- WHAT IS BEING ASKED -
After locating the line that contains "Where should I click to: Select", output that line and each one following it, exactly, to the end of the entries. No pictures.

____________

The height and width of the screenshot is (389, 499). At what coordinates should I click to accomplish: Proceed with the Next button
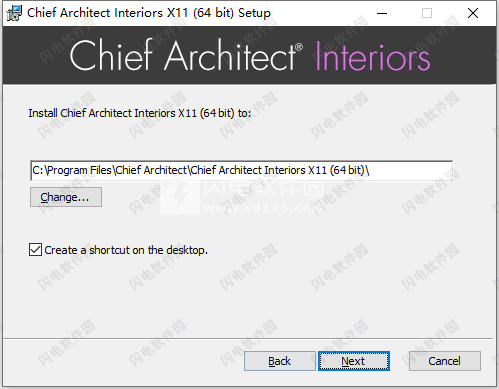354,361
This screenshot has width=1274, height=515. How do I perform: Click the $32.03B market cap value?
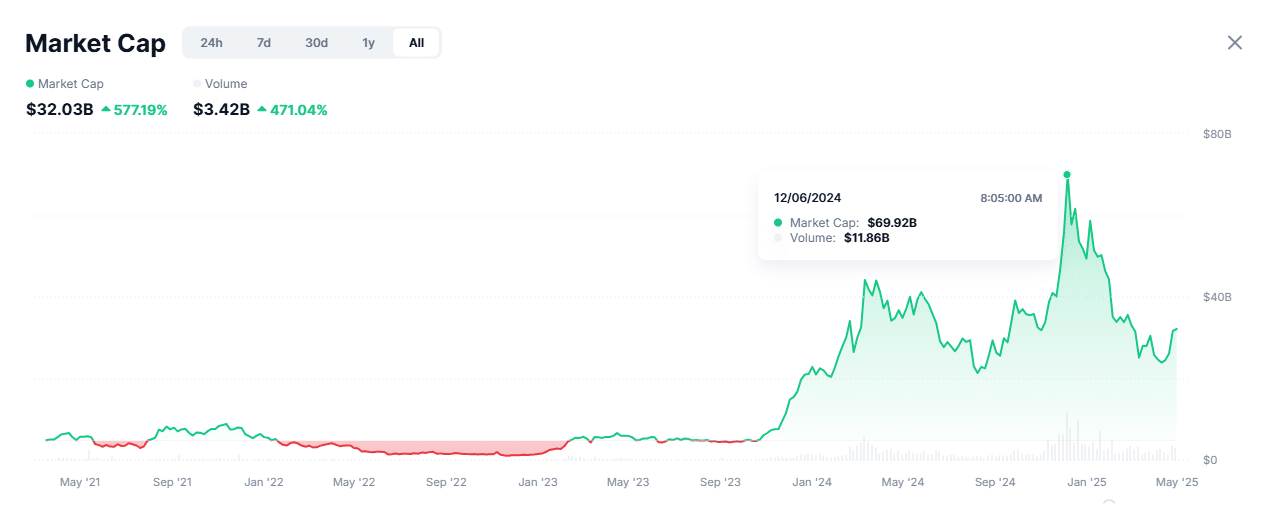tap(60, 109)
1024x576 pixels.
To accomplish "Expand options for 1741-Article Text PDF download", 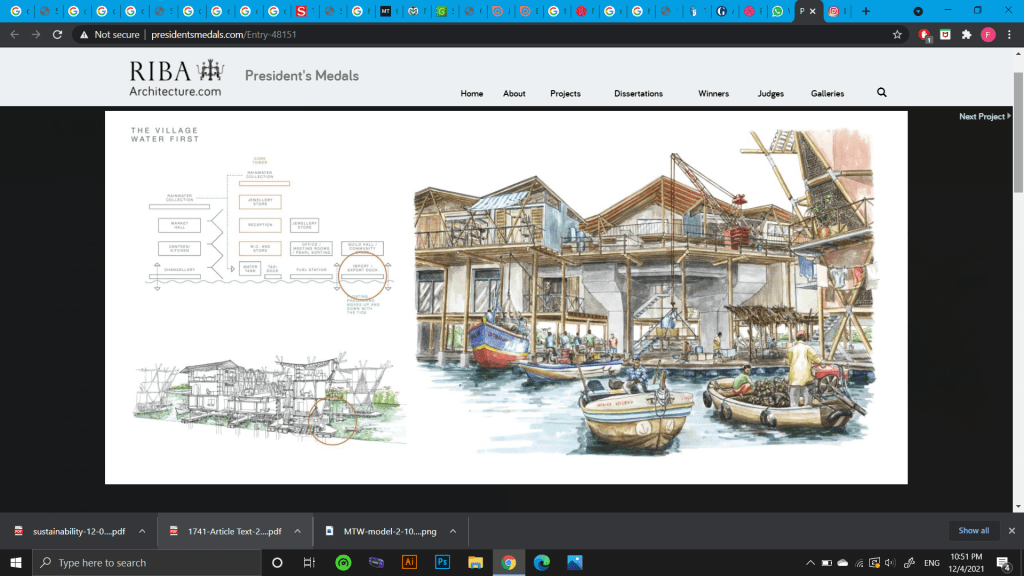I will [298, 531].
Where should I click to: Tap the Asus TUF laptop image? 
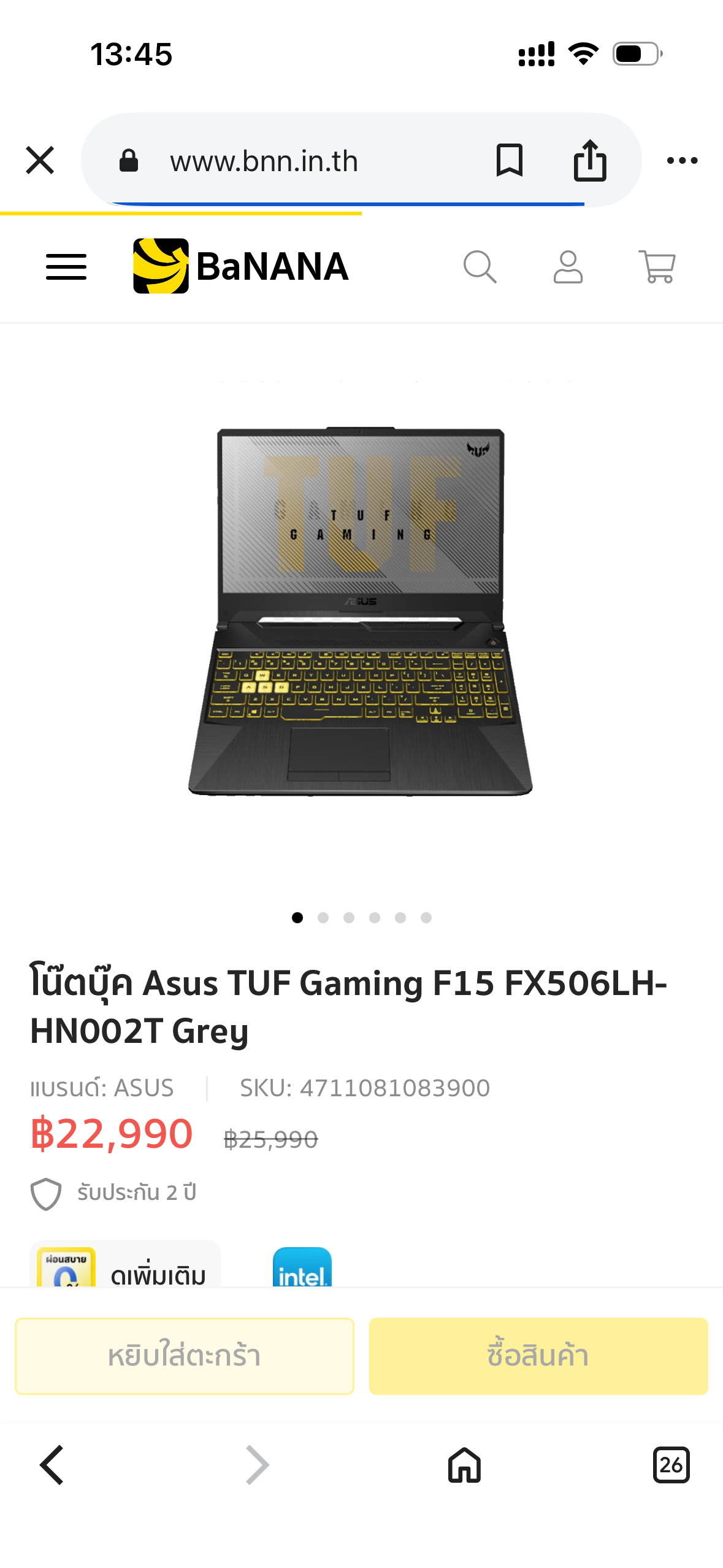coord(361,611)
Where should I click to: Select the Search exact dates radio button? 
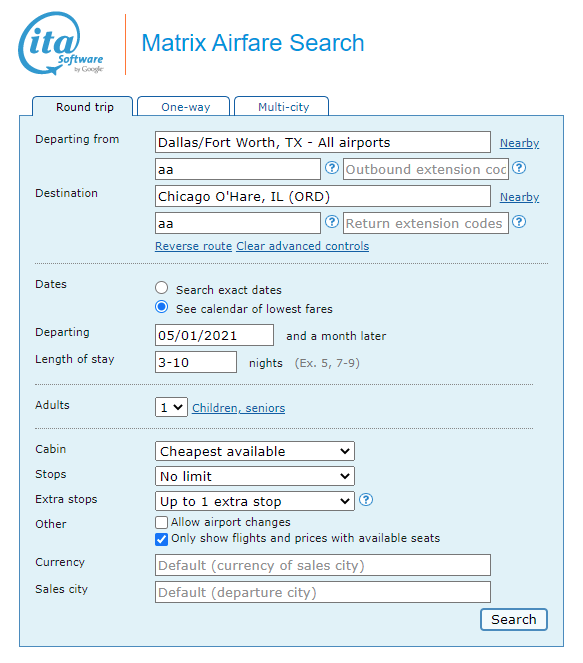pyautogui.click(x=161, y=288)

____________

- SOLUTION FOR THIS PROBLEM -
Where should I click to: Select the Search exact dates radio button? 
pyautogui.click(x=161, y=288)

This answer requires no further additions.